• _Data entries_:
%%

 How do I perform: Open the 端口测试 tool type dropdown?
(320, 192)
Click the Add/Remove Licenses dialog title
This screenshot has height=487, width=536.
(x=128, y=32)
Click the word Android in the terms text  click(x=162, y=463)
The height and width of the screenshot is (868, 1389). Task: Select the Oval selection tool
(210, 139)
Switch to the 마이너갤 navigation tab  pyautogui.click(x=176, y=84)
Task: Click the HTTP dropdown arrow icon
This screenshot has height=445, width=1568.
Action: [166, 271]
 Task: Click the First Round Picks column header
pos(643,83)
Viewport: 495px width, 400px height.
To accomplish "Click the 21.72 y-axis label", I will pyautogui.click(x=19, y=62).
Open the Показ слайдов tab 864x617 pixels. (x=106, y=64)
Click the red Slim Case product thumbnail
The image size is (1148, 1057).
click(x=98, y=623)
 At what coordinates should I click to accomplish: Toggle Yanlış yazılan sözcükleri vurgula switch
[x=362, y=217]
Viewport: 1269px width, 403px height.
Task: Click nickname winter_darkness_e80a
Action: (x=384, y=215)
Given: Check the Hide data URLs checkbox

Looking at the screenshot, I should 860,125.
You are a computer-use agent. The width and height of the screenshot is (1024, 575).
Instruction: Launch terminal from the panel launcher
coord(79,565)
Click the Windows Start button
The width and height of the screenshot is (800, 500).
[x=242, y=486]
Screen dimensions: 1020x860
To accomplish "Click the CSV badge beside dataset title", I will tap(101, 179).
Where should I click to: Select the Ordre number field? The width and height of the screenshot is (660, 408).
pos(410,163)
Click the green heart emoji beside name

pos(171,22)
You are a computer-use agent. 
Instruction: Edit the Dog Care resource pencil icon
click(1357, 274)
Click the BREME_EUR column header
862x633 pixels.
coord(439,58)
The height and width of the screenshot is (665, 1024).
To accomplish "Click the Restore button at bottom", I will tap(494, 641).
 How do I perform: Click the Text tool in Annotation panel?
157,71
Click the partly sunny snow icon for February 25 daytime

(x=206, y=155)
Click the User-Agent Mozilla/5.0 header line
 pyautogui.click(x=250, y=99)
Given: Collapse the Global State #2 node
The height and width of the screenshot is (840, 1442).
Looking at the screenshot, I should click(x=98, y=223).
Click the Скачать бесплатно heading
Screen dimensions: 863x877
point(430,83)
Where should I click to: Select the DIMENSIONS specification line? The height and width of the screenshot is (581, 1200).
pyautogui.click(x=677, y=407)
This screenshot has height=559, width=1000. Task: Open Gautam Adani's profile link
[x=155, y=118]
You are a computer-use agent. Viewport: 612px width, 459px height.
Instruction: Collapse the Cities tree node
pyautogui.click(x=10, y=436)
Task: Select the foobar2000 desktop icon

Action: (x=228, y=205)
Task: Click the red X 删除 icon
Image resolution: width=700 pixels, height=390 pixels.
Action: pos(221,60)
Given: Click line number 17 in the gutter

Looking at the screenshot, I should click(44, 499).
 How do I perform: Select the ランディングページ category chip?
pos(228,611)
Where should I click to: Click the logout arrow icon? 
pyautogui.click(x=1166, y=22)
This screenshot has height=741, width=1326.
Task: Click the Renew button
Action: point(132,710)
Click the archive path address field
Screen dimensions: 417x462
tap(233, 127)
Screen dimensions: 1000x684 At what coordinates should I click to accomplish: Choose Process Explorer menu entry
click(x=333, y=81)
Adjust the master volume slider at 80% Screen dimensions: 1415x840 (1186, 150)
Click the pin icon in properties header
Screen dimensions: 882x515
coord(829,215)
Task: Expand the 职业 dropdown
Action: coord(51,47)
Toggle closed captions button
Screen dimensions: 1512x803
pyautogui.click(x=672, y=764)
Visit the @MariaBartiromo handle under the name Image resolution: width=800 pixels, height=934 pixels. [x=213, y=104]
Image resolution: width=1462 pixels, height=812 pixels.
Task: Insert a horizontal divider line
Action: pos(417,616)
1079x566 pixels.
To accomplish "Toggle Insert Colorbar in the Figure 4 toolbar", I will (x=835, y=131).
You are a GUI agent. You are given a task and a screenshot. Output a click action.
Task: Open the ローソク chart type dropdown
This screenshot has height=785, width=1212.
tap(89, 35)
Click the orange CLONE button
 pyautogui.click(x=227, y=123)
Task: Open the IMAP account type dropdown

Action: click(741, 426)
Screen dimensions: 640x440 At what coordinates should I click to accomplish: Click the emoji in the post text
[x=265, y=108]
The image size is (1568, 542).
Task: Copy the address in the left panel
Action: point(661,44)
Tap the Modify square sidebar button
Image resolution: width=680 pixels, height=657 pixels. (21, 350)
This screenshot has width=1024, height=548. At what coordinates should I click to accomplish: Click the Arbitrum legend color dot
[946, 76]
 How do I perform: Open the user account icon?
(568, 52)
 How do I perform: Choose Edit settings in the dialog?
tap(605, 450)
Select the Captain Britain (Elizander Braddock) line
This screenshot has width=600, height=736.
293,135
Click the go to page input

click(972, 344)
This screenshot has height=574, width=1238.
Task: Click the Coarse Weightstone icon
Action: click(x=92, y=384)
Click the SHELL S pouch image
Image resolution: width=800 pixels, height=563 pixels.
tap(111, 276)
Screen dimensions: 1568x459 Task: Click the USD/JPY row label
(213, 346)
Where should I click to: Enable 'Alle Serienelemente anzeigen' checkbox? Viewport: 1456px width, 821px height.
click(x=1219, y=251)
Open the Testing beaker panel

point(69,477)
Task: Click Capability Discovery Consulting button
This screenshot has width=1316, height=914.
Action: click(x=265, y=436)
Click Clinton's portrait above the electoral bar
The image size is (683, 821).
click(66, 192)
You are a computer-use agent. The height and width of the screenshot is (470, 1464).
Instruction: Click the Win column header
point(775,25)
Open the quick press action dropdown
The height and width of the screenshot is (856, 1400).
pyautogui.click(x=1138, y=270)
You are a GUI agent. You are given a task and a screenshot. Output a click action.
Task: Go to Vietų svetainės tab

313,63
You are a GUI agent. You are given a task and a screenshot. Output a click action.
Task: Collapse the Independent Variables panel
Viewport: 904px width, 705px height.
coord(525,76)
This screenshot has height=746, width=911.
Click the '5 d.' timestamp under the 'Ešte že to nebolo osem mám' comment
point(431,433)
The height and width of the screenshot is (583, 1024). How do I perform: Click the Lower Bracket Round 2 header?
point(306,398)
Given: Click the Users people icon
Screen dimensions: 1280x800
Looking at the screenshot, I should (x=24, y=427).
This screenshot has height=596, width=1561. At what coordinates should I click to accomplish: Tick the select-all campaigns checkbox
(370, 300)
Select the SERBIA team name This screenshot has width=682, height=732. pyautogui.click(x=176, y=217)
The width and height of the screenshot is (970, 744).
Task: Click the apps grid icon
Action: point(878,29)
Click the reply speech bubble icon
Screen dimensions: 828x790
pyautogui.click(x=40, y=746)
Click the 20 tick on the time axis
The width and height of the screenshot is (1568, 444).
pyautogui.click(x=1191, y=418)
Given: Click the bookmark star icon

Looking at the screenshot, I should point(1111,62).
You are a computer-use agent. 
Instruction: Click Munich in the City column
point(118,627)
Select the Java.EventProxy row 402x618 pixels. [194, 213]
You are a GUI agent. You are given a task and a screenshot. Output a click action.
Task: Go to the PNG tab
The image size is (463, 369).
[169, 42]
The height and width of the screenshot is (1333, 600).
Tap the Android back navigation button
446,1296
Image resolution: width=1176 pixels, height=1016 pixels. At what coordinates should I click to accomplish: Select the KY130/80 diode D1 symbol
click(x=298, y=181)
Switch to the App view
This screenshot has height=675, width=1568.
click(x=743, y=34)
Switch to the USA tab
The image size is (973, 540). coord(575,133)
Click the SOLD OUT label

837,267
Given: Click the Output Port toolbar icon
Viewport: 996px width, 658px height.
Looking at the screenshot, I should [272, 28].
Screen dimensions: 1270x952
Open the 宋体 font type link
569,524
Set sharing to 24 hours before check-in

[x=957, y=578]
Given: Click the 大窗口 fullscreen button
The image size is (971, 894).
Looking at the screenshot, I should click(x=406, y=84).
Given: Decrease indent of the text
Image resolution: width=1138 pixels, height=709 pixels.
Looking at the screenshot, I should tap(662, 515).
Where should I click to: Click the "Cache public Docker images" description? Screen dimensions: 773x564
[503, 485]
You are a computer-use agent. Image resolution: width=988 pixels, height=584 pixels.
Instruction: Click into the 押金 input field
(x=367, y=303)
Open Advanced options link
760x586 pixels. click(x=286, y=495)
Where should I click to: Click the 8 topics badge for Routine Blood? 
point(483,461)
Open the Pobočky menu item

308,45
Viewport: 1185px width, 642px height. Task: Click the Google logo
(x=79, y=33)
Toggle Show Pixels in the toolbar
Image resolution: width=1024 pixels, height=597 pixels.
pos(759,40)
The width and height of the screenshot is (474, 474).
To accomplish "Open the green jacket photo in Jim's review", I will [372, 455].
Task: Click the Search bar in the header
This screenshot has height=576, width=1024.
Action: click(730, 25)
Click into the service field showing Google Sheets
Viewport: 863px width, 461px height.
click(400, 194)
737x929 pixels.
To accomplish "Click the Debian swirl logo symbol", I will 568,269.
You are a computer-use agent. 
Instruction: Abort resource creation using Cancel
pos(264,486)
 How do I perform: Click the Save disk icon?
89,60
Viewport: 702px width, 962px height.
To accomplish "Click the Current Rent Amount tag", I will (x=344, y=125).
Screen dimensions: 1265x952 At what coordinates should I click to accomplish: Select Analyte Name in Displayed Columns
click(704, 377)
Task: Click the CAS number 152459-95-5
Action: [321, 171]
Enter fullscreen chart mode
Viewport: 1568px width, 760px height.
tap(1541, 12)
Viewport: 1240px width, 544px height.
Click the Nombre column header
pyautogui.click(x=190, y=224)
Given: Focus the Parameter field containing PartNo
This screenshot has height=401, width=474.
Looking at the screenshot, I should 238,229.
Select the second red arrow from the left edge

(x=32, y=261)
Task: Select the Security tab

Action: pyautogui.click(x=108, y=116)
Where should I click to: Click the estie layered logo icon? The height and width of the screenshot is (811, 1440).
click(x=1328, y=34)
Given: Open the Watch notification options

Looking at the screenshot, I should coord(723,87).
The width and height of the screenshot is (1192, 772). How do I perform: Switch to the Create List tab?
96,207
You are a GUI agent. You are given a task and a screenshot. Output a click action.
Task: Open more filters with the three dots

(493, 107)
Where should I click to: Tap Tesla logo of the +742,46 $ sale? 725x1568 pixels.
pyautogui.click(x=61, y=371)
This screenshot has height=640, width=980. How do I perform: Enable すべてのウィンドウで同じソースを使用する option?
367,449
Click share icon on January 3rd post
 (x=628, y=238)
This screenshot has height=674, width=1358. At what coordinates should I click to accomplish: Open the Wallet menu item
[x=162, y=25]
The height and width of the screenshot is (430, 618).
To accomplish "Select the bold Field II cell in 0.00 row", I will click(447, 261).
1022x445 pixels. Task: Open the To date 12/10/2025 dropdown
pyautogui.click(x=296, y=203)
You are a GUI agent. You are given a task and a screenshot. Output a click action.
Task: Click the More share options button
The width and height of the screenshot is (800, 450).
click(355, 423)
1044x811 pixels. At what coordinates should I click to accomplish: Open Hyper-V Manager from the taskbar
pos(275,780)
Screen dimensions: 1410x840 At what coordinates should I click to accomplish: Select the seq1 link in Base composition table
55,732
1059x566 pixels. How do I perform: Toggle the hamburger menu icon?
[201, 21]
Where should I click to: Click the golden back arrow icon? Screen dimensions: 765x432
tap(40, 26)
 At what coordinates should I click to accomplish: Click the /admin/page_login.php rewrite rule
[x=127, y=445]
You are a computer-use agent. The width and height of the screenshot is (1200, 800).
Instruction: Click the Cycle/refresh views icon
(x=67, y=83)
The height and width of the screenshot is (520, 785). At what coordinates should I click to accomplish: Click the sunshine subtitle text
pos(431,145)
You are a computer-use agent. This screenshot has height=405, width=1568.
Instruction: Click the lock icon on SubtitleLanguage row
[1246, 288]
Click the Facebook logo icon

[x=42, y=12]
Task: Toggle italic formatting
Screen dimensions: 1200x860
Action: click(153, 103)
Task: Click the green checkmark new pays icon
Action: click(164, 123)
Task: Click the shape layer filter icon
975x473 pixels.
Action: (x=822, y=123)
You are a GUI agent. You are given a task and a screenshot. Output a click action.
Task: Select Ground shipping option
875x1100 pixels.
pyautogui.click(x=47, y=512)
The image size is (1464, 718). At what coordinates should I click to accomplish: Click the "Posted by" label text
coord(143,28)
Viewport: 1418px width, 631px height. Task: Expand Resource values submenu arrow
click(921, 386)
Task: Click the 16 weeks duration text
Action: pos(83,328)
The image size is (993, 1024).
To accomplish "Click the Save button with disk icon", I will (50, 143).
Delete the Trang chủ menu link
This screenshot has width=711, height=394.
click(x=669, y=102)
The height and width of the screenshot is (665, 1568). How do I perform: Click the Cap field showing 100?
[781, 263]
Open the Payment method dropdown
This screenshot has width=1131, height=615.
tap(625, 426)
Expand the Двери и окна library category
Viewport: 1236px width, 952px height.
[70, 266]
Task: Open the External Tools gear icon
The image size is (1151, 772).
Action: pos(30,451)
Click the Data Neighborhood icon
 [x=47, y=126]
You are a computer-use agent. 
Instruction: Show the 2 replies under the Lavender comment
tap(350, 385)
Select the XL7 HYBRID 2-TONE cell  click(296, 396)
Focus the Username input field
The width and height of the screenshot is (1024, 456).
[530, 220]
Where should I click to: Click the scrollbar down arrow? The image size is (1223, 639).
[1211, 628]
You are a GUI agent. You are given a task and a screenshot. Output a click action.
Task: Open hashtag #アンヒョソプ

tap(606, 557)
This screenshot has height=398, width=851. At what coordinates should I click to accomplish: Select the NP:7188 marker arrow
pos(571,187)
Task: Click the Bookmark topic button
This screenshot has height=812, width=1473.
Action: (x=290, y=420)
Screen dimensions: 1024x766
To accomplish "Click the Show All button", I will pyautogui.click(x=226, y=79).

%%

• _Work request_:
Return only the lines between the one holding "the /admin/page_login.php rewrite rule" and the one holding "The image size is (993, 1024).", inclusive, exactly as they appear above.

• _Expected answer_:
 At what coordinates should I click to accomplish: Click the /admin/page_login.php rewrite rule
[x=127, y=445]
You are a computer-use agent. The width and height of the screenshot is (1200, 800).
Instruction: Click the Cycle/refresh views icon
(x=67, y=83)
The height and width of the screenshot is (520, 785). At what coordinates should I click to accomplish: Click the sunshine subtitle text
pos(431,145)
You are a computer-use agent. This screenshot has height=405, width=1568.
Instruction: Click the lock icon on SubtitleLanguage row
[1246, 288]
Click the Facebook logo icon

[x=42, y=12]
Task: Toggle italic formatting
Screen dimensions: 1200x860
Action: click(153, 103)
Task: Click the green checkmark new pays icon
Action: click(164, 123)
Task: Click the shape layer filter icon
975x473 pixels.
Action: (x=822, y=123)
You are a GUI agent. You are given a task and a screenshot. Output a click action.
Task: Select Ground shipping option
875x1100 pixels.
pyautogui.click(x=47, y=512)
The image size is (1464, 718). At what coordinates should I click to accomplish: Click the "Posted by" label text
coord(143,28)
Viewport: 1418px width, 631px height. Task: Expand Resource values submenu arrow
click(921, 386)
Task: Click the 16 weeks duration text
Action: pos(83,328)
The image size is (993, 1024).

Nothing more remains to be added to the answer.